My post from the other day that mentioned living to 100 seemed to spark some interest, so I thought I’d follow up on it with additional info on the topic and provide you with a couple of online quizzes you can take to predict how long you will live.
Although no prediction is set in stone, it is possible to estimate your life span based on certain genetic, demographic, and lifestyle factors, and that is the focus of these online quizzes.
The first site I came across was Living to 100. The 10 minute quiz provides you with an estimate of how long you are expected to live. On this quiz, it was predicted that I will live until the age of 96.

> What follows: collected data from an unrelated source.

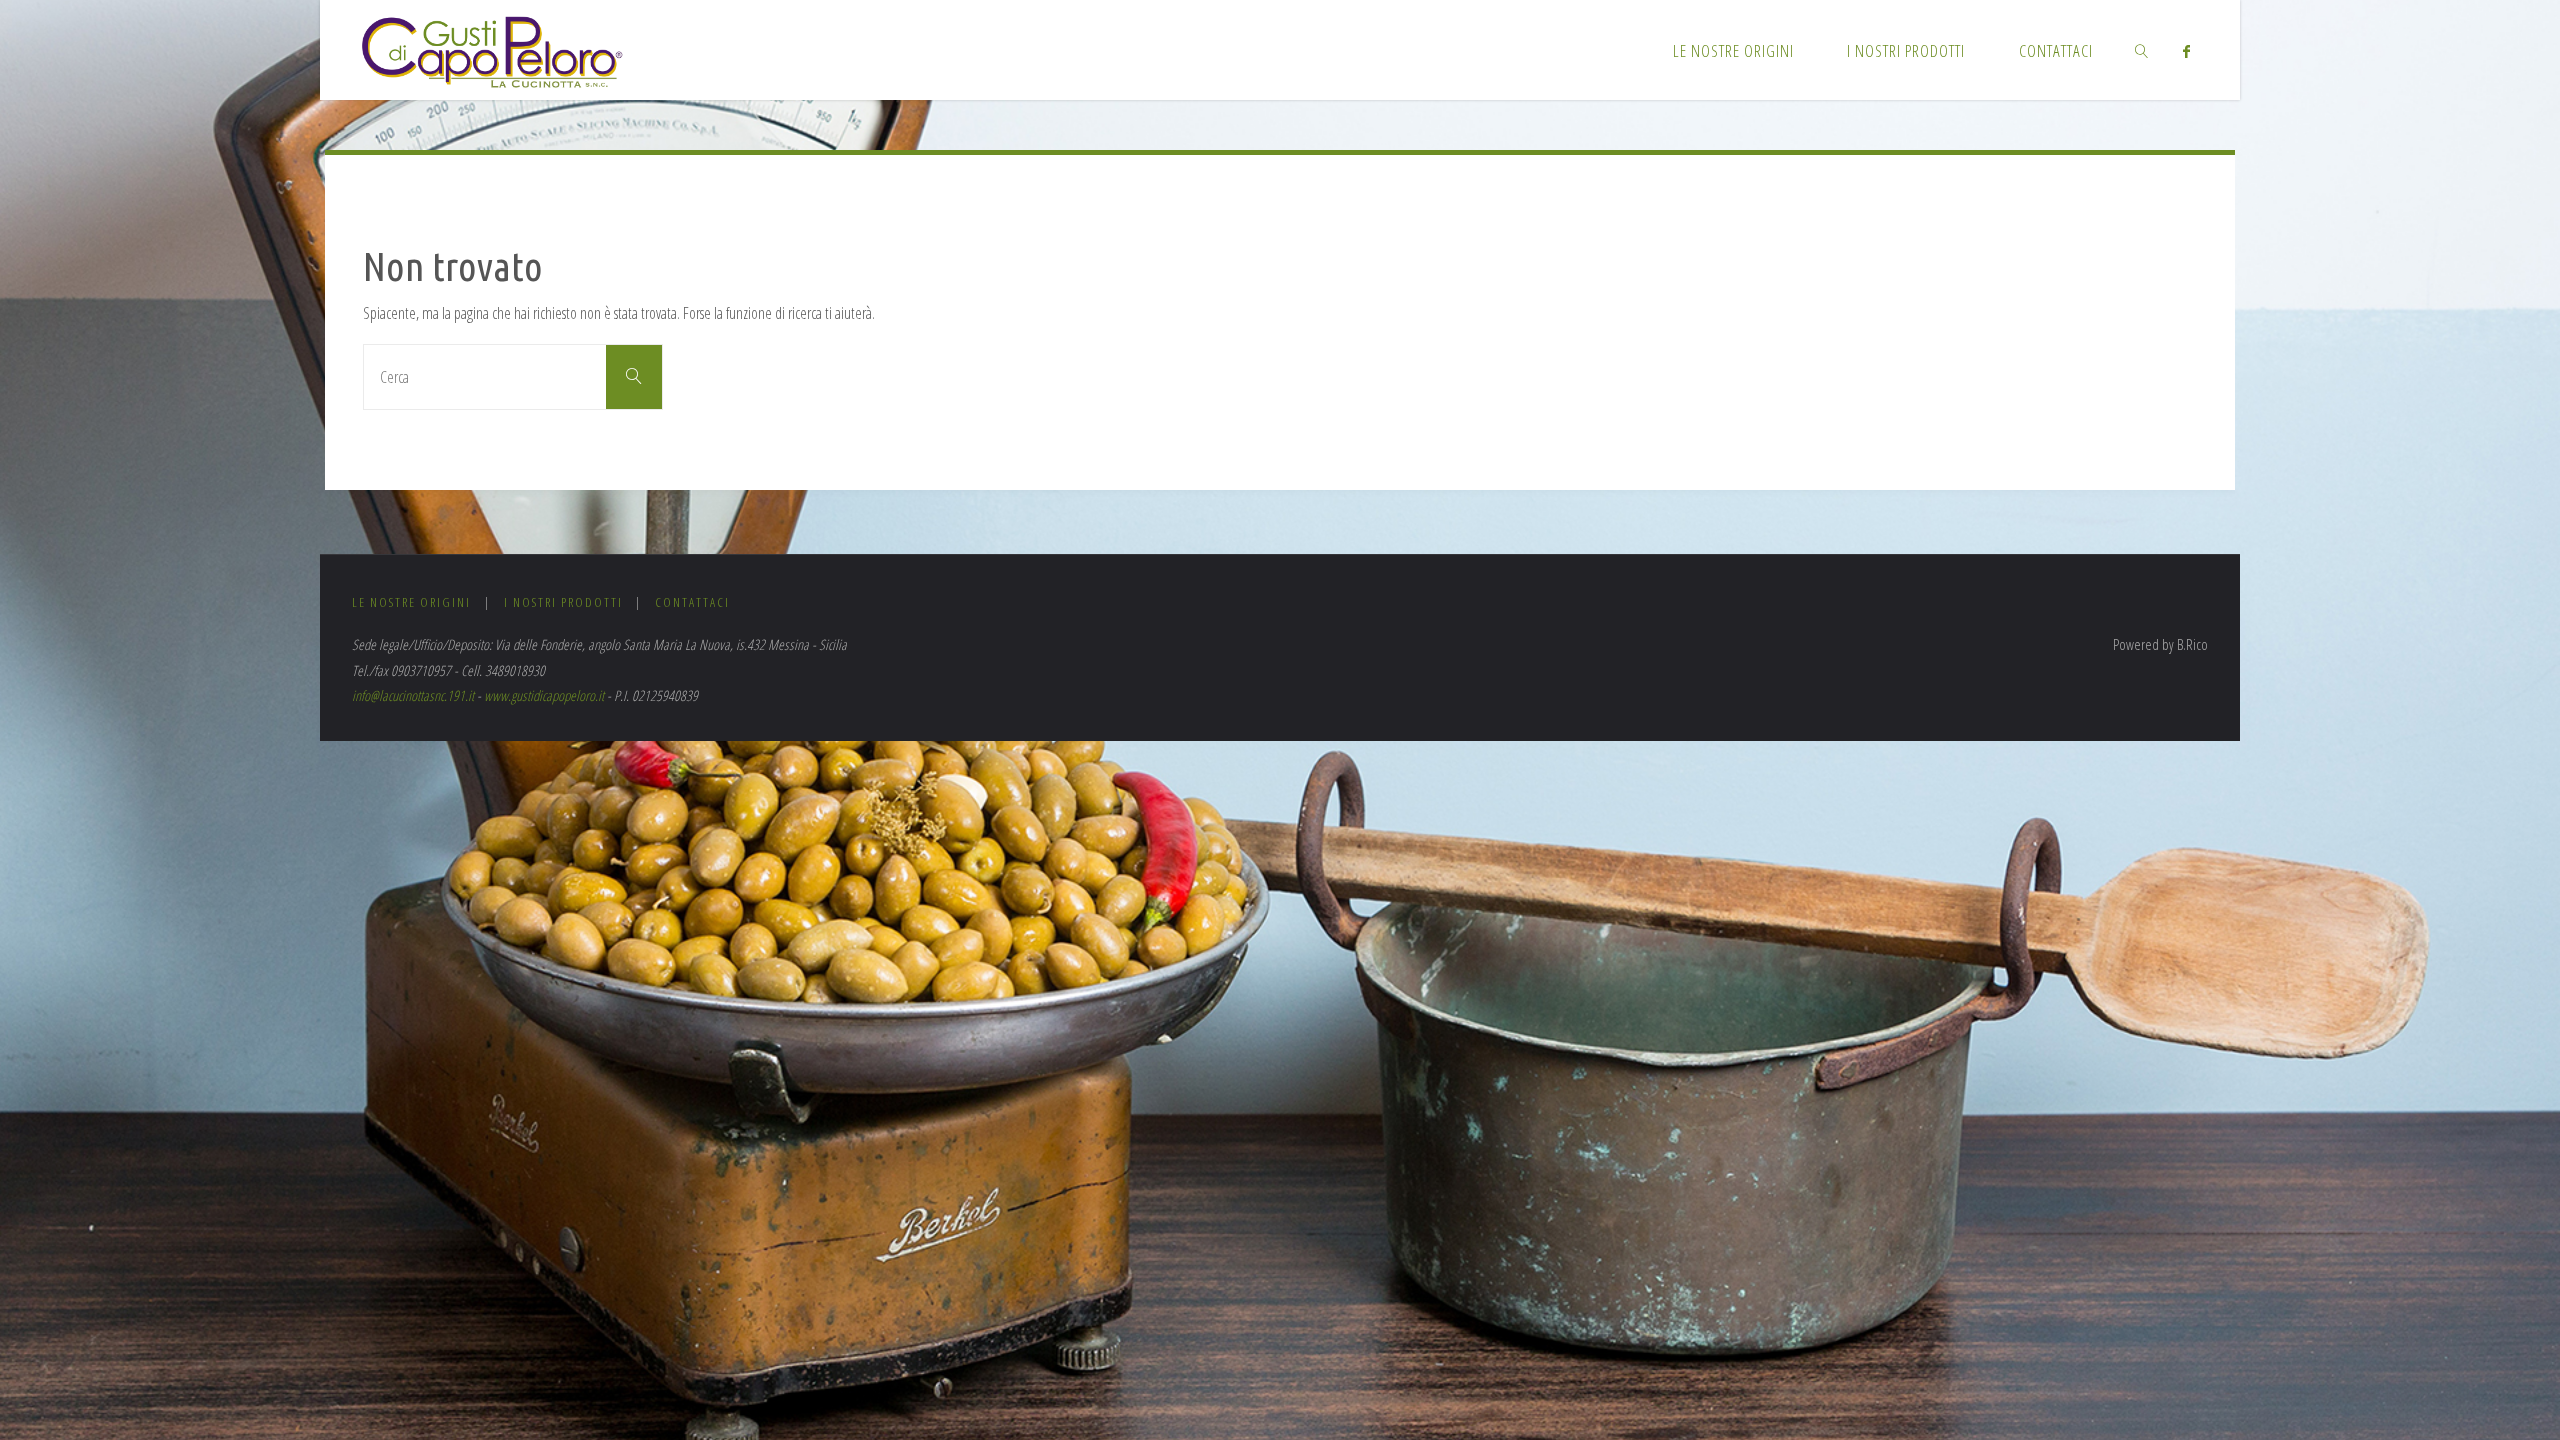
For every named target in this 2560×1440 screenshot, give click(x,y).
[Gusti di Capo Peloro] (491, 50)
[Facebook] (2186, 51)
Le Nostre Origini (411, 602)
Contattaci (692, 602)
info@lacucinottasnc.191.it (413, 695)
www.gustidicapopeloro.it (544, 695)
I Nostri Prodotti (563, 602)
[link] (2142, 50)
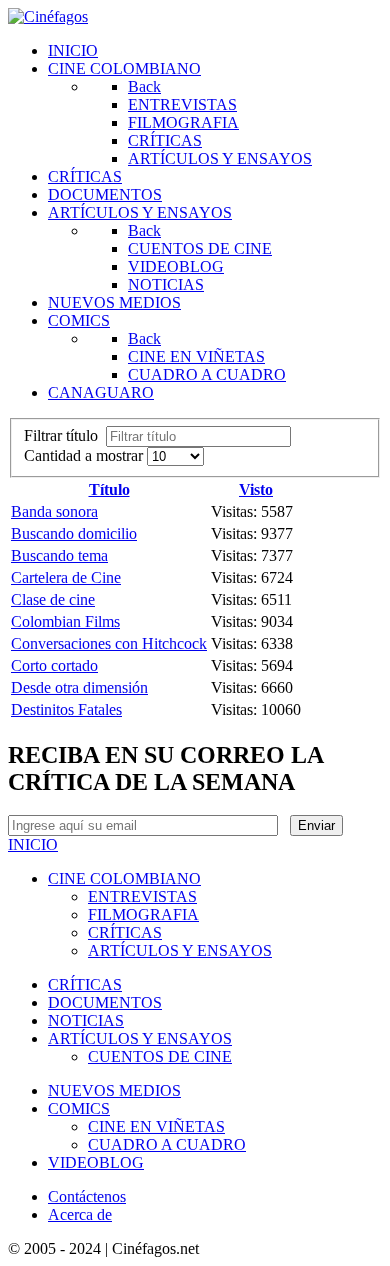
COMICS (79, 1108)
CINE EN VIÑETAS (156, 1126)
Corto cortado (54, 665)
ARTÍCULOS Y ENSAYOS (180, 950)
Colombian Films (65, 621)
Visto (256, 489)
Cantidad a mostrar (85, 455)
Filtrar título (65, 435)
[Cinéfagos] (48, 16)
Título (109, 489)
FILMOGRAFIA (143, 914)
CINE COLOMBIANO (124, 878)
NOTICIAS (86, 1020)
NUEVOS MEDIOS (114, 1090)
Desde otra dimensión (79, 687)
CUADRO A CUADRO (167, 1144)
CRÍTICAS (125, 932)
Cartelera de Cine (66, 577)
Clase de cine (53, 599)
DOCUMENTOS (105, 1002)
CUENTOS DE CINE (160, 1056)
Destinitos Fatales (66, 709)
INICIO (33, 844)
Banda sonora (54, 511)
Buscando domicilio (74, 533)
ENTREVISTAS (142, 896)
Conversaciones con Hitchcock (109, 643)
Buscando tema (59, 555)
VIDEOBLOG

Since I was hoping to hit 100, I had to try and find another life expectancy prediction tool that perhaps used a slightly different set of metrics and as a result might come out better for me. I was able to come across a life expectancy tool that took less than five minutes to complete. Using this tool, my life expectancy was to the age of 95.
So while neither tool predicted that I would make it to 100, it appears that I have at least 38 years to make some changes, (like changing my parents and grandparents medical history 😦 ) as a way of making my dream come true.
While it is fun to try and estimate how long you may live, to me the real message is understanding what the key longevity factors are and how much of an impact they have on your life span.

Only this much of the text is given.